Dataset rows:
--- --- ---

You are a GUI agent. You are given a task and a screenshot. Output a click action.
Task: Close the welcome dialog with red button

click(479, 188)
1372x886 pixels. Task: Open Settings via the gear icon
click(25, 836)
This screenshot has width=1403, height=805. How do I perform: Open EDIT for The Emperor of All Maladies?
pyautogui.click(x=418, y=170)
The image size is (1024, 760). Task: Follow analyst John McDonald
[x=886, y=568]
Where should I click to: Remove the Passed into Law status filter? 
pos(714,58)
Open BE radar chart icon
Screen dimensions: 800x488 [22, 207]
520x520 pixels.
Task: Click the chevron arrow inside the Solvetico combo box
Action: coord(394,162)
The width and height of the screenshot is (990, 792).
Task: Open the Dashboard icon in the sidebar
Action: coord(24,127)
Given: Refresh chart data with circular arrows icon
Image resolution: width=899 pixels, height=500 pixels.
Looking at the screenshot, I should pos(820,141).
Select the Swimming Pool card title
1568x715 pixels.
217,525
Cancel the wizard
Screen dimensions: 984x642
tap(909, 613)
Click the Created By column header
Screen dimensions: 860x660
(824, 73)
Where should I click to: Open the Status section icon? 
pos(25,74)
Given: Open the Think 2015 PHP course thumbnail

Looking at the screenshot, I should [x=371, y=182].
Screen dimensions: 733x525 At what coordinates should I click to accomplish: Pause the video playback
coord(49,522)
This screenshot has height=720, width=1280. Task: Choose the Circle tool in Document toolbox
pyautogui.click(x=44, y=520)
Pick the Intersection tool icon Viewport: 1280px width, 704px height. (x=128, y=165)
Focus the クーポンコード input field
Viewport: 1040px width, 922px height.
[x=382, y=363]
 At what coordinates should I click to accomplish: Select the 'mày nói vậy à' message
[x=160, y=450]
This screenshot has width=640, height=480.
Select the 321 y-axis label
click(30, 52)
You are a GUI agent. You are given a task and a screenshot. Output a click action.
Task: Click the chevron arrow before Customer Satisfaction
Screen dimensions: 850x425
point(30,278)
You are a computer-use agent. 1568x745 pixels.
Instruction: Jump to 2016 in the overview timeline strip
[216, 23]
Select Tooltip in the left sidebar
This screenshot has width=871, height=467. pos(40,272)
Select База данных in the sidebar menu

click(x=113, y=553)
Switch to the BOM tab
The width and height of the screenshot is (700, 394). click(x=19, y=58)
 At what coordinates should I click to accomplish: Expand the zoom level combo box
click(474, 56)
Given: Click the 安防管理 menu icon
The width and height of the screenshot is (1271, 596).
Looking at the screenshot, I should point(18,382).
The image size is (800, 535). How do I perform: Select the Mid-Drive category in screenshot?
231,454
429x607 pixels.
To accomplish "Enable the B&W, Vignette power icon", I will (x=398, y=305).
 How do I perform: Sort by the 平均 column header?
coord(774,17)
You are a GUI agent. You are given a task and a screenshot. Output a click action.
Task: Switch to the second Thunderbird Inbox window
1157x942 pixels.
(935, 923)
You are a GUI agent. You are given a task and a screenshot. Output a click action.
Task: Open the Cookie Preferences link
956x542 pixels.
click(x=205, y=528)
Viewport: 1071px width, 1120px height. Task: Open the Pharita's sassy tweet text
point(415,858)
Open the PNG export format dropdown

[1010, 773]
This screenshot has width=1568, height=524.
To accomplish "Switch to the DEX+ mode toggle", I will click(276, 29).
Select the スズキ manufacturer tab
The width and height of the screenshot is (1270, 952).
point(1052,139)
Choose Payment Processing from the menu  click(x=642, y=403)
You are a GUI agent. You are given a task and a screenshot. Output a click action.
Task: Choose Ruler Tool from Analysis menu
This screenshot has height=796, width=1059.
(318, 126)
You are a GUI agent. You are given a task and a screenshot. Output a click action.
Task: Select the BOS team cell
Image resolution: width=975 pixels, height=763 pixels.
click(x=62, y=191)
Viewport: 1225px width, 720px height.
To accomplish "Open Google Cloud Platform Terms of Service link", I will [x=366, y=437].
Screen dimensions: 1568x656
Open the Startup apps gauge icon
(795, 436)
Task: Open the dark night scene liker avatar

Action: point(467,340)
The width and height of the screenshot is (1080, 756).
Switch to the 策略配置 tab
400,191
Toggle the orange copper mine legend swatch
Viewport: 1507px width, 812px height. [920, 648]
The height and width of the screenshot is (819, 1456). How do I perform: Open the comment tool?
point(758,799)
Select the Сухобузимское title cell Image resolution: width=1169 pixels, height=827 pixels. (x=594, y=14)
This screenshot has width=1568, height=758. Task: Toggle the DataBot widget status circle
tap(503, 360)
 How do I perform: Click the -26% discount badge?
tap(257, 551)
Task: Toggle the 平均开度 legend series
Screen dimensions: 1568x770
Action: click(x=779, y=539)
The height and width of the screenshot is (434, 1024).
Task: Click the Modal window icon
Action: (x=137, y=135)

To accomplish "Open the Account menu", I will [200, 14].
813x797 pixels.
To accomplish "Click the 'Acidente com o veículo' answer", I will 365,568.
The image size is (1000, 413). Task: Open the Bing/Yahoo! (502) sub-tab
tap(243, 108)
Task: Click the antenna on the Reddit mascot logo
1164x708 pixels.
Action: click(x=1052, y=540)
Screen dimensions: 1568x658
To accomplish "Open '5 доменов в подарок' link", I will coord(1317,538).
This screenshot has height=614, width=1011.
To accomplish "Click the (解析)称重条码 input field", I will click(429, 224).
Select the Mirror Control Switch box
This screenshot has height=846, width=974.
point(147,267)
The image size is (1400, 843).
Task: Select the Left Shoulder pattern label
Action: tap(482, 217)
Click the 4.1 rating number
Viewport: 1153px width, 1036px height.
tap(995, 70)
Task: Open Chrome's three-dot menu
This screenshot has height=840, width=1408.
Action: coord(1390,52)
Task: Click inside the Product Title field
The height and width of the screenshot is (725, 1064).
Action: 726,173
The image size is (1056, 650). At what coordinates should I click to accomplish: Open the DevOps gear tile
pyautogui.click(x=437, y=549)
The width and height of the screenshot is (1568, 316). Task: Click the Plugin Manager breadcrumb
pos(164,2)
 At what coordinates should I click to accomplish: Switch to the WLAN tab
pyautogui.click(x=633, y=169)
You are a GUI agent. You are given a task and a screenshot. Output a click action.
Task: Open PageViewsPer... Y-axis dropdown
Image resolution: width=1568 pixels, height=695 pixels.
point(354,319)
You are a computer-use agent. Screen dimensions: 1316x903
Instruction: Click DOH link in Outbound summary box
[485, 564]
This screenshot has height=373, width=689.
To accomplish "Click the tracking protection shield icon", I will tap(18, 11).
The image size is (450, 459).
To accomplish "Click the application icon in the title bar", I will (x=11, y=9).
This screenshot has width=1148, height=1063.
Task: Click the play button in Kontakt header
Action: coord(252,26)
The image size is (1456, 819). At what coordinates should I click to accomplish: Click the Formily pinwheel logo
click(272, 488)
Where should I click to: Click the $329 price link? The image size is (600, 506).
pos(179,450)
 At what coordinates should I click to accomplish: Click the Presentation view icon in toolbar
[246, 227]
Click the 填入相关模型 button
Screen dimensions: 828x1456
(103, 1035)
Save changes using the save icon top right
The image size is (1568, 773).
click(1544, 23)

--- --- ---

### What needs to be done
Reproduce all of the lines above without any change.

### Task result
You are a GUI agent. You are given a task and a screenshot. Output a click action.
Task: Close the welcome dialog with red button

click(479, 188)
1372x886 pixels. Task: Open Settings via the gear icon
click(25, 836)
This screenshot has width=1403, height=805. How do I perform: Open EDIT for The Emperor of All Maladies?
pyautogui.click(x=418, y=170)
The image size is (1024, 760). Task: Follow analyst John McDonald
[x=886, y=568]
Where should I click to: Remove the Passed into Law status filter? 
pos(714,58)
Open BE radar chart icon
Screen dimensions: 800x488 [22, 207]
520x520 pixels.
Task: Click the chevron arrow inside the Solvetico combo box
Action: coord(394,162)
The width and height of the screenshot is (990, 792).
Task: Open the Dashboard icon in the sidebar
Action: coord(24,127)
Given: Refresh chart data with circular arrows icon
Image resolution: width=899 pixels, height=500 pixels.
Looking at the screenshot, I should pos(820,141).
Select the Swimming Pool card title
1568x715 pixels.
217,525
Cancel the wizard
Screen dimensions: 984x642
tap(909, 613)
Click the Created By column header
Screen dimensions: 860x660
(824, 73)
Where should I click to: Open the Status section icon? 
pos(25,74)
Given: Open the Think 2015 PHP course thumbnail

Looking at the screenshot, I should [x=371, y=182].
Screen dimensions: 733x525 At what coordinates should I click to accomplish: Pause the video playback
coord(49,522)
This screenshot has height=720, width=1280. Task: Choose the Circle tool in Document toolbox
pyautogui.click(x=44, y=520)
Pick the Intersection tool icon Viewport: 1280px width, 704px height. (x=128, y=165)
Focus the クーポンコード input field
Viewport: 1040px width, 922px height.
[x=382, y=363]
 At what coordinates should I click to accomplish: Select the 'mày nói vậy à' message
[x=160, y=450]
This screenshot has width=640, height=480.
Select the 321 y-axis label
click(30, 52)
You are a GUI agent. You are given a task and a screenshot. Output a click action.
Task: Click the chevron arrow before Customer Satisfaction
Screen dimensions: 850x425
point(30,278)
You are a computer-use agent. 1568x745 pixels.
Instruction: Jump to 2016 in the overview timeline strip
[216, 23]
Select Tooltip in the left sidebar
This screenshot has width=871, height=467. pos(40,272)
Select База данных in the sidebar menu

click(x=113, y=553)
Switch to the BOM tab
The width and height of the screenshot is (700, 394). click(x=19, y=58)
 At what coordinates should I click to accomplish: Expand the zoom level combo box
click(474, 56)
Given: Click the 安防管理 menu icon
The width and height of the screenshot is (1271, 596).
Looking at the screenshot, I should point(18,382).
The image size is (800, 535). How do I perform: Select the Mid-Drive category in screenshot?
231,454
429x607 pixels.
To accomplish "Enable the B&W, Vignette power icon", I will (x=398, y=305).
 How do I perform: Sort by the 平均 column header?
coord(774,17)
You are a GUI agent. You are given a task and a screenshot. Output a click action.
Task: Switch to the second Thunderbird Inbox window
1157x942 pixels.
(935, 923)
You are a GUI agent. You are given a task and a screenshot. Output a click action.
Task: Open the Cookie Preferences link
956x542 pixels.
click(x=205, y=528)
Viewport: 1071px width, 1120px height. Task: Open the Pharita's sassy tweet text
point(415,858)
Open the PNG export format dropdown

[1010, 773]
This screenshot has width=1568, height=524.
To accomplish "Switch to the DEX+ mode toggle", I will click(276, 29).
Select the スズキ manufacturer tab
The width and height of the screenshot is (1270, 952).
point(1052,139)
Choose Payment Processing from the menu  click(x=642, y=403)
You are a GUI agent. You are given a task and a screenshot. Output a click action.
Task: Choose Ruler Tool from Analysis menu
This screenshot has height=796, width=1059.
(318, 126)
You are a GUI agent. You are given a task and a screenshot. Output a click action.
Task: Select the BOS team cell
Image resolution: width=975 pixels, height=763 pixels.
click(x=62, y=191)
Viewport: 1225px width, 720px height.
To accomplish "Open Google Cloud Platform Terms of Service link", I will [x=366, y=437].
Screen dimensions: 1568x656
Open the Startup apps gauge icon
(795, 436)
Task: Open the dark night scene liker avatar

Action: point(467,340)
The width and height of the screenshot is (1080, 756).
Switch to the 策略配置 tab
400,191
Toggle the orange copper mine legend swatch
Viewport: 1507px width, 812px height. [920, 648]
The height and width of the screenshot is (819, 1456). How do I perform: Open the comment tool?
point(758,799)
Select the Сухобузимское title cell Image resolution: width=1169 pixels, height=827 pixels. (x=594, y=14)
This screenshot has width=1568, height=758. Task: Toggle the DataBot widget status circle
tap(503, 360)
 How do I perform: Click the -26% discount badge?
tap(257, 551)
Task: Toggle the 平均开度 legend series
Screen dimensions: 1568x770
Action: click(x=779, y=539)
The height and width of the screenshot is (434, 1024).
Task: Click the Modal window icon
Action: (x=137, y=135)

To accomplish "Open the Account menu", I will [200, 14].
813x797 pixels.
To accomplish "Click the 'Acidente com o veículo' answer", I will 365,568.
The image size is (1000, 413). Task: Open the Bing/Yahoo! (502) sub-tab
tap(243, 108)
Task: Click the antenna on the Reddit mascot logo
1164x708 pixels.
Action: click(x=1052, y=540)
Screen dimensions: 1568x658
To accomplish "Open '5 доменов в подарок' link", I will coord(1317,538).
This screenshot has height=614, width=1011.
To accomplish "Click the (解析)称重条码 input field", I will click(429, 224).
Select the Mirror Control Switch box
This screenshot has height=846, width=974.
point(147,267)
The image size is (1400, 843).
Task: Select the Left Shoulder pattern label
Action: tap(482, 217)
Click the 4.1 rating number
Viewport: 1153px width, 1036px height.
tap(995, 70)
Task: Open Chrome's three-dot menu
This screenshot has height=840, width=1408.
Action: coord(1390,52)
Task: Click inside the Product Title field
The height and width of the screenshot is (725, 1064).
Action: 726,173
The image size is (1056, 650). At what coordinates should I click to accomplish: Open the DevOps gear tile
pyautogui.click(x=437, y=549)
The width and height of the screenshot is (1568, 316). Task: Click the Plugin Manager breadcrumb
pos(164,2)
 At what coordinates should I click to accomplish: Switch to the WLAN tab
pyautogui.click(x=633, y=169)
You are a GUI agent. You are given a task and a screenshot. Output a click action.
Task: Open PageViewsPer... Y-axis dropdown
Image resolution: width=1568 pixels, height=695 pixels.
point(354,319)
You are a computer-use agent. Screen dimensions: 1316x903
Instruction: Click DOH link in Outbound summary box
[485, 564]
This screenshot has height=373, width=689.
To accomplish "Click the tracking protection shield icon", I will tap(18, 11).
The image size is (450, 459).
To accomplish "Click the application icon in the title bar", I will (x=11, y=9).
This screenshot has width=1148, height=1063.
Task: Click the play button in Kontakt header
Action: coord(252,26)
The image size is (1456, 819). At what coordinates should I click to accomplish: Click the Formily pinwheel logo
click(272, 488)
Where should I click to: Click the $329 price link? The image size is (600, 506).
pos(179,450)
 At what coordinates should I click to accomplish: Click the Presentation view icon in toolbar
[246, 227]
Click the 填入相关模型 button
Screen dimensions: 828x1456
(103, 1035)
Save changes using the save icon top right
The image size is (1568, 773).
click(1544, 23)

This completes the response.